I probably ended up using about 20% of the structure it gave me - but I could have easily gone back to another project that I've done where that framework actually had more thought put into it.

I really wish the state of the art was better. I don't use LLMs for searching much as I believe it's a waste of resources. But the polarization from the spin pieces by C-levels on top of the poor performance by general models for very specific asks looks nothing like the age of rail.

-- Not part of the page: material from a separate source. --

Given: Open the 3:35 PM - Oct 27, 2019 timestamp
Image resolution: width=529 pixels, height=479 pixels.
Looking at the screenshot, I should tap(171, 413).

Do I believe that there are good use cases for small targeted models built on rich training data? I do. But that's not the look and feel from most of what we're seeing out there today. The bulk of it is prompt engineering on top of general models. And the AI slop from the frontier players is so recognizable and overused now that I can't believe anyone still isn't looking at any of this and immediately second guessing the validity. And these are not hallucinations we're seeing because these LLMs are not intelligent. They lack cognition - they are not truly thinking or reasoning.

Again - if LLMs were capable of mass replacement of workers today OpenAI wouldn't be selling anyone a $20/month subscription, or even a $200 one. They'd be selling directly to those C-levels the utopia of white collar replacements that doesn't exist today.